4 to 6 p.m.: Vendors from local skate and bike shops will be open on the walkway to the park.

4:30 to 5 p.m.: The grand-opening ceremony will include a ribbon-cutting on the stage.

5 to 6 p.m.: There will be open skating and biking, and live music.

WASHINGTON TWP., Montgomery County — It was a long time coming, but the Oak Creek South Skate Park will make its official debut on Friday, May 7.

The grand opening, which starts at 4 p.m., will include skateboarding demonstrations, live music and refreshments.

According to Bob Feldmann, development manager for the Centerville-Washington Park District, the construction of a skate park has been requested by area residents for a long time.

“We have had a lot of interest (in a skate park) for the last 10 to 12 years,” Feldmann said. “It’s a different animal. That one’s been fun to see being built.”

The 9,000-square-foot skate park is just part of the large-scale overhaul of Oak Creek South Park, at 790 Miamisburg-Centerville Road, which has been in the works for four or five years.

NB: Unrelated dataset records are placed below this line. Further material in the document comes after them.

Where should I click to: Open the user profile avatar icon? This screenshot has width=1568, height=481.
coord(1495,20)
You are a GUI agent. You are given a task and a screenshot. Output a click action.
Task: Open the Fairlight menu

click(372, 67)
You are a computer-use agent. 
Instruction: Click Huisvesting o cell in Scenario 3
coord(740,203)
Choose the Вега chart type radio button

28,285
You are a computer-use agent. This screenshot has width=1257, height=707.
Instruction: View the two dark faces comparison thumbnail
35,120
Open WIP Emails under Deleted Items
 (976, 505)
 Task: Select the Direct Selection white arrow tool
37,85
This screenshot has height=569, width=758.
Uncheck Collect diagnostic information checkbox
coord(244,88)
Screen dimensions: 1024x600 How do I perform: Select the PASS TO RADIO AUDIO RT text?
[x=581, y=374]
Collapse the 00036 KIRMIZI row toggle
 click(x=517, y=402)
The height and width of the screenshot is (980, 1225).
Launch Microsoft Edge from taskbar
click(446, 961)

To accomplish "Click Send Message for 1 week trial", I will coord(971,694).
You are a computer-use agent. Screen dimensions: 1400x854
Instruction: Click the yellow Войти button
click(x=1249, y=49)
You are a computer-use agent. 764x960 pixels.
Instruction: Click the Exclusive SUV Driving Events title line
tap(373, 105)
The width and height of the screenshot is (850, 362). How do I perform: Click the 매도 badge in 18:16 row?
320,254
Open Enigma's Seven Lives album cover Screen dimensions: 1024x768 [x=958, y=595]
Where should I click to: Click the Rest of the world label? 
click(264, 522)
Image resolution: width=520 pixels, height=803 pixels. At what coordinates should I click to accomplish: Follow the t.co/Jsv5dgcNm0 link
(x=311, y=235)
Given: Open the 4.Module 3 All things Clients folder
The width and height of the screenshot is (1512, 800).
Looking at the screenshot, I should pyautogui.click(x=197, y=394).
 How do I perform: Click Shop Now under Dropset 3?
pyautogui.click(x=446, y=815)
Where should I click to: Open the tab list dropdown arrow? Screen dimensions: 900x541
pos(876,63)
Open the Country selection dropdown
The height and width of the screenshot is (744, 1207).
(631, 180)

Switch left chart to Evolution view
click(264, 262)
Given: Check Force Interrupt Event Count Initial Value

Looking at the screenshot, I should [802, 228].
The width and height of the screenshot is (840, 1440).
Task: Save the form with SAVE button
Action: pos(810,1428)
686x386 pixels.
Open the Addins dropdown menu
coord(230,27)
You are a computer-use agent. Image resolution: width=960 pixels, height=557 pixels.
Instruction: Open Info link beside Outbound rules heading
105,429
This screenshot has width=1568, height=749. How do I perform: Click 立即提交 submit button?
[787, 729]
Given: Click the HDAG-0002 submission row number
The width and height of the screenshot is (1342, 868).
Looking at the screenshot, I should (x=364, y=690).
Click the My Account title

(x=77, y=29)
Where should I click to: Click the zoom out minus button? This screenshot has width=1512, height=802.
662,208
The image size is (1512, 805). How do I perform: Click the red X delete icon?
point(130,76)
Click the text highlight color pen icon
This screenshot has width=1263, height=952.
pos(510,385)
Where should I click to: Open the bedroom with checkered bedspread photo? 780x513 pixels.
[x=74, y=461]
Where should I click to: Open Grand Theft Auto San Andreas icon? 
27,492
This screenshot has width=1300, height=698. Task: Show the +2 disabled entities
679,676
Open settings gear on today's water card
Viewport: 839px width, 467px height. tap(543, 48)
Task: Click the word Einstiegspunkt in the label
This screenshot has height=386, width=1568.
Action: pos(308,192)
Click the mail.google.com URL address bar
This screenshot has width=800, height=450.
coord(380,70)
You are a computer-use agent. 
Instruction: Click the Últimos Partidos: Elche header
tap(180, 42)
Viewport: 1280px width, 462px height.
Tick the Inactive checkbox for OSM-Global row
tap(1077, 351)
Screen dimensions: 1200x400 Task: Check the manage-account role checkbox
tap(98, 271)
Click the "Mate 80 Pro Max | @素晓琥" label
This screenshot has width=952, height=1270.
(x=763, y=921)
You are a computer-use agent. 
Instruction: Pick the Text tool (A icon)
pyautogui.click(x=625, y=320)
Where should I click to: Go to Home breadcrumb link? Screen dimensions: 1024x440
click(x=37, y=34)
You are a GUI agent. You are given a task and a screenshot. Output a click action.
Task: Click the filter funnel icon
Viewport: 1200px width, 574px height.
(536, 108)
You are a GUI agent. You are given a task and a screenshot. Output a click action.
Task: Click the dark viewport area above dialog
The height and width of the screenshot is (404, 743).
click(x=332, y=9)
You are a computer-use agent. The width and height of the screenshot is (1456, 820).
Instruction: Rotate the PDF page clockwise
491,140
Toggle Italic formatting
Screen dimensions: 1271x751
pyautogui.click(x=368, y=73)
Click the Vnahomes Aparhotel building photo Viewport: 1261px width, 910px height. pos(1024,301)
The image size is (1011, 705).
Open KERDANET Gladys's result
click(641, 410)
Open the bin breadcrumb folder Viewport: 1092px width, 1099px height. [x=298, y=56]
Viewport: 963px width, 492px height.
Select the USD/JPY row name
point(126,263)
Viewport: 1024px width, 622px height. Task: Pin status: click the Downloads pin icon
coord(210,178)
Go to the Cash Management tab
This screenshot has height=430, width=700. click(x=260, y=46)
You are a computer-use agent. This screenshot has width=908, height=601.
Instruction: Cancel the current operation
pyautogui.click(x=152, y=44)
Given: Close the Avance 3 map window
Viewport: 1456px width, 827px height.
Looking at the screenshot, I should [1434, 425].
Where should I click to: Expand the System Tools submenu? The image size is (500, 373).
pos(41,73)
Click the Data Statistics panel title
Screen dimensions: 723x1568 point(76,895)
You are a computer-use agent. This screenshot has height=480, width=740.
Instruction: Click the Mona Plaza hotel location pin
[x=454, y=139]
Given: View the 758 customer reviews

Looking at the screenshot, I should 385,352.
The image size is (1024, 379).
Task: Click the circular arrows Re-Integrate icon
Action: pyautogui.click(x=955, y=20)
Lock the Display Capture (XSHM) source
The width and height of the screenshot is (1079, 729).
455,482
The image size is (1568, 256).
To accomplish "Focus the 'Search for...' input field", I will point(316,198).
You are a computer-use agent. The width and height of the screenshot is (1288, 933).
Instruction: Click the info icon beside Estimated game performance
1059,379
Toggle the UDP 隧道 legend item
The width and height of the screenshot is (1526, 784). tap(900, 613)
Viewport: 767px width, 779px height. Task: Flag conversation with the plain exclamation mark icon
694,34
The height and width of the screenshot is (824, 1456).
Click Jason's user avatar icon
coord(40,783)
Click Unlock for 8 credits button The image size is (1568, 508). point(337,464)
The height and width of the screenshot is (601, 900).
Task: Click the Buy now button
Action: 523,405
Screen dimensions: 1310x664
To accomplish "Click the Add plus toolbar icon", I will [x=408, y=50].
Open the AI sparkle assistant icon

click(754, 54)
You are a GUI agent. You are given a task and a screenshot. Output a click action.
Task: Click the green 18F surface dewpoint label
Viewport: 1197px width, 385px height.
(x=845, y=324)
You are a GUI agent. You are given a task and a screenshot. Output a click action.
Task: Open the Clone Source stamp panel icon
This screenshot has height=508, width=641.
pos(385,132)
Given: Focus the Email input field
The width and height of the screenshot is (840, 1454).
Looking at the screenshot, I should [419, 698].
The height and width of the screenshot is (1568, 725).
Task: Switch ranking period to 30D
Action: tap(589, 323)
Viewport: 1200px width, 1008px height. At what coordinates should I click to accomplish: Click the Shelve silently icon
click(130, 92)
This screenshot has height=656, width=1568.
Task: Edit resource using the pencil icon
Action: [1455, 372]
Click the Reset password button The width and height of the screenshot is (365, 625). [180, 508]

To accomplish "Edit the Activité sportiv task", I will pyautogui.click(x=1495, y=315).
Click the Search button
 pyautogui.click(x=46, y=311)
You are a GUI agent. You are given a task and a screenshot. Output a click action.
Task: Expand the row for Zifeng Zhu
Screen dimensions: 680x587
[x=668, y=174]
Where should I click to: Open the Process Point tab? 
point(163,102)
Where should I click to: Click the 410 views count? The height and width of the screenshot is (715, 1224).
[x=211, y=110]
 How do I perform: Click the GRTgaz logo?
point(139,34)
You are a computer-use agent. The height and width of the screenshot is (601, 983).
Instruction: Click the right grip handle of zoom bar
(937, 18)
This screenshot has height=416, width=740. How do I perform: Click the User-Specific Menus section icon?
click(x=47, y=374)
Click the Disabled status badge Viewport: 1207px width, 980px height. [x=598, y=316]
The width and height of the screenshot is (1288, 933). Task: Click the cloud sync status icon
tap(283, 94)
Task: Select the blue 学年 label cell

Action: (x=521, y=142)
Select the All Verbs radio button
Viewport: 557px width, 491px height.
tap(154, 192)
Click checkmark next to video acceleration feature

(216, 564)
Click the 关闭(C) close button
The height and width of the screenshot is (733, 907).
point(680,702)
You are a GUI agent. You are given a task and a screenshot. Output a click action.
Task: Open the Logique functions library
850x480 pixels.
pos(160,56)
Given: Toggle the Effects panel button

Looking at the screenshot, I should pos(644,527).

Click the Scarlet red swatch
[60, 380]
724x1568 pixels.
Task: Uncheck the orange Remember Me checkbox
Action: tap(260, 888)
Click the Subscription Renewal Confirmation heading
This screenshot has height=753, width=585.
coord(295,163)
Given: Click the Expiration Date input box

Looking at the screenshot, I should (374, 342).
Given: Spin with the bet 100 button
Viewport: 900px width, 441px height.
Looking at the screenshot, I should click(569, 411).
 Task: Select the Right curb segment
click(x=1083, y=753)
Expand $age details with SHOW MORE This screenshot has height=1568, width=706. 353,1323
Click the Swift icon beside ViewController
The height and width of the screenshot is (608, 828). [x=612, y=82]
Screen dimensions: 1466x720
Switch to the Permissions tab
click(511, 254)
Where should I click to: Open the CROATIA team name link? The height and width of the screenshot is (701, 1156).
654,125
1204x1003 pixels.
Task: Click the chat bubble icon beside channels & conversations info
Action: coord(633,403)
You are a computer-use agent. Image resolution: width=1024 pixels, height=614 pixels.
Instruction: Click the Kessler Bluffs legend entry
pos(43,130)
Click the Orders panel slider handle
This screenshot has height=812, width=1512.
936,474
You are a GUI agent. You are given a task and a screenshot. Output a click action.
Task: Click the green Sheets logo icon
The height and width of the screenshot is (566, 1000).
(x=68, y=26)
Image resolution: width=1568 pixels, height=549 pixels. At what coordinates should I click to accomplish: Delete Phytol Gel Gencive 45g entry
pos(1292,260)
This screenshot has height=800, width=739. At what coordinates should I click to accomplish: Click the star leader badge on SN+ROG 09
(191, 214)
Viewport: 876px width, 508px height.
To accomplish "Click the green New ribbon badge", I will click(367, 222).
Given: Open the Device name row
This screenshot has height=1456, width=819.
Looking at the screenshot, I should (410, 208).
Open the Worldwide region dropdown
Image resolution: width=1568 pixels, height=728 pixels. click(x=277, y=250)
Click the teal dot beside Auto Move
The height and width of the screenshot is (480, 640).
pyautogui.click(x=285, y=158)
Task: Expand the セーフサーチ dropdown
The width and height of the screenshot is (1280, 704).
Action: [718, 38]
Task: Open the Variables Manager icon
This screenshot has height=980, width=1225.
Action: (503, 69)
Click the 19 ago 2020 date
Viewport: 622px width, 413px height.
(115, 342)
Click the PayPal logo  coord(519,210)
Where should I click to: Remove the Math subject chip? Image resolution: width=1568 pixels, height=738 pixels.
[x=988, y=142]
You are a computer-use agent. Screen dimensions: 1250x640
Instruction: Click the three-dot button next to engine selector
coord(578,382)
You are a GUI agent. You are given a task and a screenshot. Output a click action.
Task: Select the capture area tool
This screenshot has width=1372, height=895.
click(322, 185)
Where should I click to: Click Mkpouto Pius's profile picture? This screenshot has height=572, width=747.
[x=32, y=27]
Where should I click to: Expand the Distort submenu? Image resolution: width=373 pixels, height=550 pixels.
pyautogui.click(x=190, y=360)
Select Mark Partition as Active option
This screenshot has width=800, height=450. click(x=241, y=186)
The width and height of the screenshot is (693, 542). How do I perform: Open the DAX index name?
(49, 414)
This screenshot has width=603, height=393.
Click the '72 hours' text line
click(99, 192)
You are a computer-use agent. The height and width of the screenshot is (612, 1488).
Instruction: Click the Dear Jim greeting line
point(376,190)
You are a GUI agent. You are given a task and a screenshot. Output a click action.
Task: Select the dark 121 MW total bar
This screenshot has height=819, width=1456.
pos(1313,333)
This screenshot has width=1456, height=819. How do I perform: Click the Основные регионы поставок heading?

The park, which had three baseball diamonds and a pond, now has a playground, a shelter house, two baseball diamonds, a stream and, of course, the skate park.

Dave Dunkle, the owner of One Love Skateshop in Kettering, will be among the skaters performing at the grand opening.

“There will be some guys doing some pretty cool things,” he said.

Dunkle said the new skate park is unlike the skate plaza built at Indian Riffle Park in Kettering a few years ago.

“This one is geared toward transition skating, with ramps and bowls,” Dunkle said. “The one in Kettering is geared toward street skating.”

But Dunkle added that the new park, like the Kettering park, is well-built.

“There are smooth transitions and seams,” he said. “Some of the parks built earlier are not as well-constructed. They probably didn’t have the budget.”

Feldmann said the skate park cost $320,000 to build, adding that it and the majority of the park renovations were paid for by a 10-year parks levy passed in 2004 and by a donation from the Centerville Kiwanis Club.

The conversion of the pond to a stream, which cost $400,000, was paid for by a Wetlands Mitigation Project with Walmart.

“It was aquatically dead,” Feldmann said of the pond. “We decided the best thing to do was to take it back to a creek like it once was.”

There also are plans to add two lighted tennis courts, walking paths and multiuse trails to the park in the next couple years, according to Feldmann.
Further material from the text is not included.